(Dataset excerpts)
··········
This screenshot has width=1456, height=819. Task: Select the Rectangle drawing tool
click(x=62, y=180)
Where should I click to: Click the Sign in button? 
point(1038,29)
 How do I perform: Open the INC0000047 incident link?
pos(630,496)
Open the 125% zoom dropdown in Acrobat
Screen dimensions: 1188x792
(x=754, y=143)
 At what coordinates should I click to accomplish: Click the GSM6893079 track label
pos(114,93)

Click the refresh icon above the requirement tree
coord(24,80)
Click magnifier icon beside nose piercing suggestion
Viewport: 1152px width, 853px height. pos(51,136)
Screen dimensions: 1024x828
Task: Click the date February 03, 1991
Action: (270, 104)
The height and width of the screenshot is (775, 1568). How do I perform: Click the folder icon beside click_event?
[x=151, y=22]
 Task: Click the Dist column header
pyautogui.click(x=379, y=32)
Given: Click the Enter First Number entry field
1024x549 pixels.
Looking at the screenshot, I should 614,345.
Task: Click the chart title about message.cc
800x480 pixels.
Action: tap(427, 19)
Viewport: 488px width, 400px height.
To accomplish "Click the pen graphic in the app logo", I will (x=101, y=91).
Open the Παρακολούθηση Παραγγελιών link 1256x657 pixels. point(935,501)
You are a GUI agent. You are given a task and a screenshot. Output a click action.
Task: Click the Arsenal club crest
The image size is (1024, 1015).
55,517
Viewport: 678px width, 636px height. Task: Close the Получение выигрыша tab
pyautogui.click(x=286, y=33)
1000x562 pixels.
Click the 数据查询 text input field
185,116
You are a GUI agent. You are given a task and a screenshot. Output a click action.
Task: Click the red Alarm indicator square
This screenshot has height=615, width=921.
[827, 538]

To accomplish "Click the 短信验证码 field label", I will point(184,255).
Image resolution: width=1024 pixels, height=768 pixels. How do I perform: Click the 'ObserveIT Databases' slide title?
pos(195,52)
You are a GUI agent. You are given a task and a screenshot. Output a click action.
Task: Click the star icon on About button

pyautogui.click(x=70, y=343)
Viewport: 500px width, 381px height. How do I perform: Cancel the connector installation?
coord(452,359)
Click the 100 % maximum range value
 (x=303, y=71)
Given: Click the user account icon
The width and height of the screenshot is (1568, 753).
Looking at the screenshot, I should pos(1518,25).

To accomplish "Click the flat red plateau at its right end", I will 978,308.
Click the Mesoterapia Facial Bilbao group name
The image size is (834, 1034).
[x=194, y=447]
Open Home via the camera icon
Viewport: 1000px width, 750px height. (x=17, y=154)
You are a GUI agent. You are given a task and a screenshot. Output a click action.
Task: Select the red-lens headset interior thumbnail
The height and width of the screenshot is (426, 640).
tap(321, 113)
··········
▶ [ACTIVITY] Give back exactly the lines from the line containing "Task: Click the Arsenal club crest" to the end of the entries, and no other lines.

▶ [ANSWER FOR THIS EXERCISE]
Task: Click the Arsenal club crest
The image size is (1024, 1015).
55,517
Viewport: 678px width, 636px height. Task: Close the Получение выигрыша tab
pyautogui.click(x=286, y=33)
1000x562 pixels.
Click the 数据查询 text input field
185,116
You are a GUI agent. You are given a task and a screenshot. Output a click action.
Task: Click the red Alarm indicator square
This screenshot has height=615, width=921.
[827, 538]

To accomplish "Click the 短信验证码 field label", I will point(184,255).
Image resolution: width=1024 pixels, height=768 pixels. How do I perform: Click the 'ObserveIT Databases' slide title?
pos(195,52)
You are a GUI agent. You are given a task and a screenshot. Output a click action.
Task: Click the star icon on About button

pyautogui.click(x=70, y=343)
Viewport: 500px width, 381px height. How do I perform: Cancel the connector installation?
coord(452,359)
Click the 100 % maximum range value
 (x=303, y=71)
Given: Click the user account icon
The width and height of the screenshot is (1568, 753).
Looking at the screenshot, I should pos(1518,25).

To accomplish "Click the flat red plateau at its right end", I will 978,308.
Click the Mesoterapia Facial Bilbao group name
The image size is (834, 1034).
[x=194, y=447]
Open Home via the camera icon
Viewport: 1000px width, 750px height. (x=17, y=154)
You are a GUI agent. You are given a task and a screenshot. Output a click action.
Task: Select the red-lens headset interior thumbnail
The height and width of the screenshot is (426, 640).
tap(321, 113)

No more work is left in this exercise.